The request:
Rewrite the records as a numbered list with no blank lines. Begin at the line that has "Task: Click the Options three-dot menu icon", stop after the line that has "Action: pyautogui.click(x=1068, y=39)", and leave the pictures out.

Given data:

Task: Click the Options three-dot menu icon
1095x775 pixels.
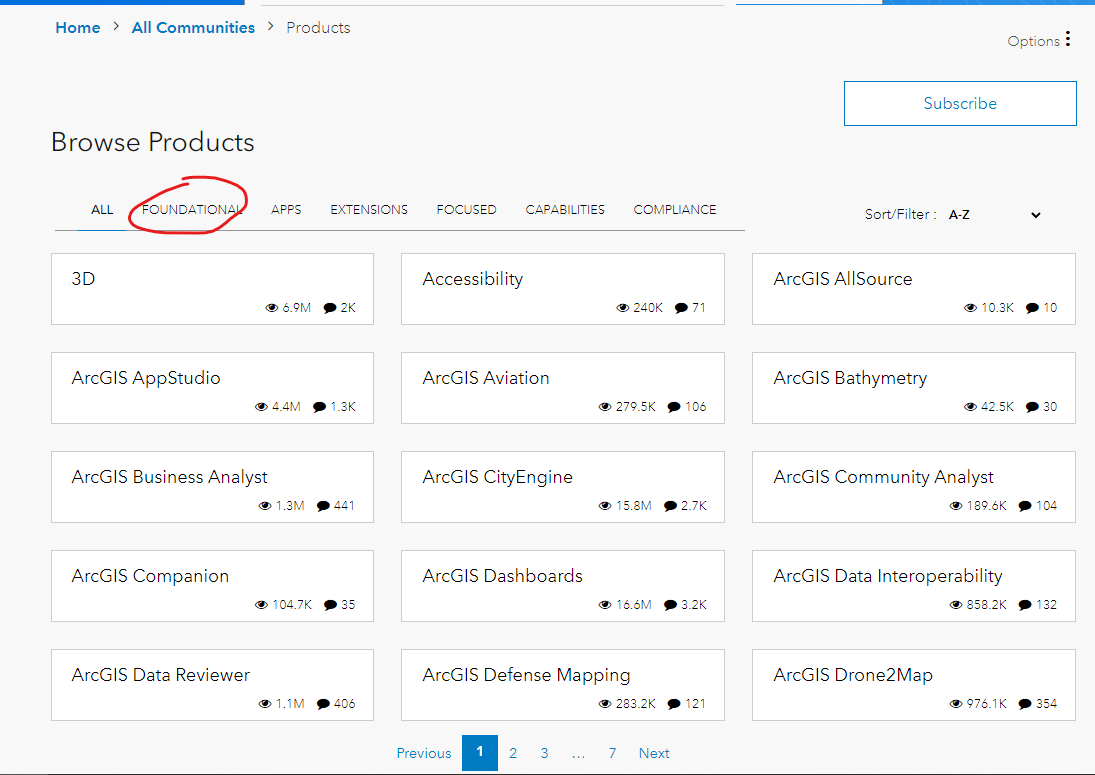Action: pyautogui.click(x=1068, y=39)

* * *

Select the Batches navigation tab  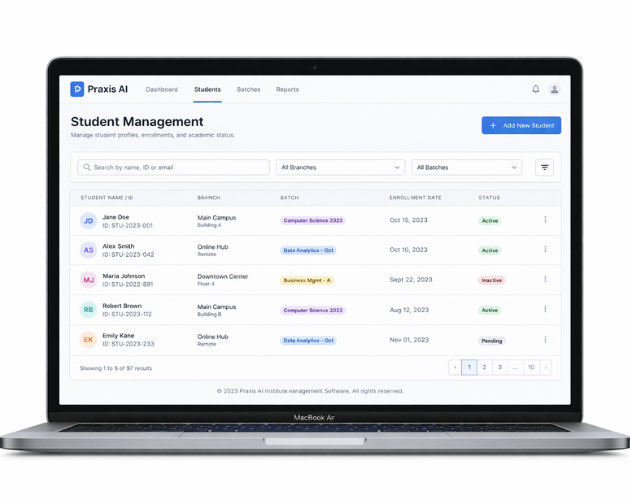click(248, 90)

* * *

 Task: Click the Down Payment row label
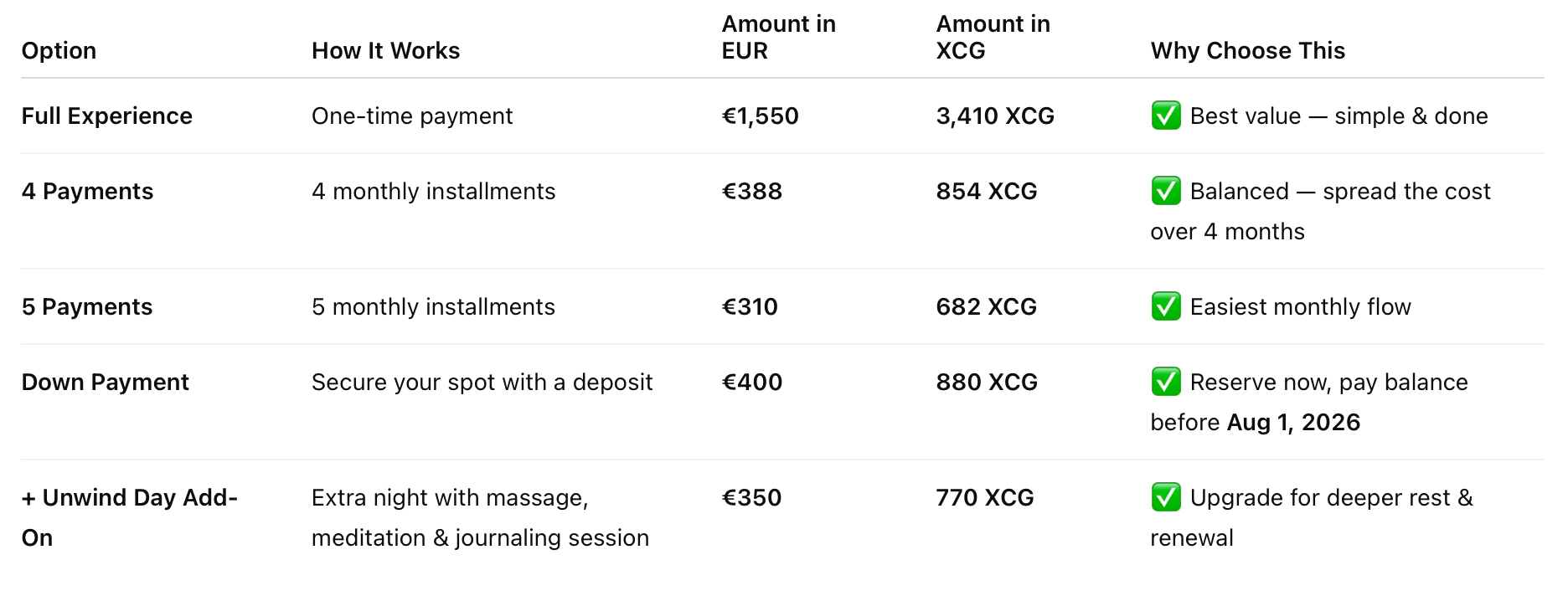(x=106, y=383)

Solution to this exercise:
1. Task: Click the Options three-dot menu icon
2. 1095x775 pixels.
3. Action: pyautogui.click(x=1068, y=39)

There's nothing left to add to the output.